The second layer is investing in protocol tokens within the RWA track. Ondo Finance (ONDO), a leading protocol in the tokenized treasury space, has a token value positively correlated with the growth of on-chain treasury scale. Other RWA infrastructure protocols like Centrifuge are also worth attention. The third layer is positioning oneself with crypto exchanges that provide TradFi trading infrastructure.
With explosive growth in TradFi perpetual trading volume—reaching $524.8 billion in Q1 2026—exchanges listing TradFi products will directly benefit from increased trading fees. By listing U.S. stock perpetuals, HTX is opening up the vast incremental market of $75 trillion in U.S. stocks, which holds structural significance for its platform revenue and user growth.
It is particularly important for investors to focus on an exchange's compliance qualifications and risk management capabilities. Coinbase, as a Nasdaq-listed company, has a natural advantage in compliance. Other exchanges may navigate direct regulatory conflicts by targeting non-U.S. users. From a risk perspective, TradFi-on-crypto is still in its early stages. The liquidity depth of tokenized assets is far inferior to traditional markets, and price discovery mechanisms are not yet mature. Investors should strictly control position sizes, prioritize tokenized products backed by real assets, and avoid synthetic assets with high leverage and lacking a compliance foundation. Attention should also be paid to the impact of exchange rate fluctuations on non-U.S. users and the transmission effect of Fed policy changes on U.S. stocks.
6. Conclusion and Outlook
TradFi-on-crypto is reshaping the boundaries of the crypto industry. From the synthetic asset experiments of 2020, to the institutional entry of BlackRock BUIDL in 2024, to the comprehensive deployment of U.S. stock perpetuals by exchanges like Coinbase and HTX in 2026, this track has completed a leap from "proof of concept" to "product matrix" in just six years.
The current key data points are striking: the RWA market TVL has surpassed $31 billion, quarterly RWA perpetual volume has exceeded $500 billion, the market cap of tokenized stocks has grown over 200 times in a year, and Wall Street giants like BlackRock have made tokenization a core product strategy.
Standing at the midpoint of 2026, we judge that TradFi-on-crypto is still in the "early acceleration phase of its growth curve." Although a significant gap exists between BCG's forecast of $16 trillion long-term potential and McKinsey's conservative estimate of $2 trillion, even the conservative figure implies tens of times growth from the current market size. In the short term, the expansion of the U.S. stock perpetual product matrix, the institutional implementation of permissioned DeFi pools, and the full enforcement of regulatory frameworks like MiCA will serve as three major catalysts driving market growth.

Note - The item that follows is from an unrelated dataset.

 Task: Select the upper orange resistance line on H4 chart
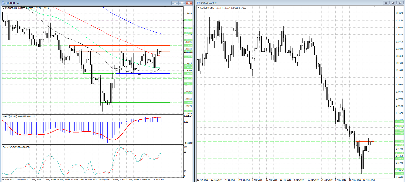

HTX, as a significant participant in the crypto industry, has secured a favorable position in this track by launching TradFi perpetuals for NVDA, AAPL, MSFT, META, and SPY. In the medium to long term, when the on-chain trading depth and user experience for TradFi assets reach parity with traditional brokerages, crypto exchanges will truly complete their transformation from "crypto asset platforms" to "comprehensive asset trading infrastructure." This is not merely a technological upgrade but a fundamental change in the paradigm of financial infrastructure. For HTX users, this means the era of trading both crypto assets and global core traditional assets from a single account is arriving.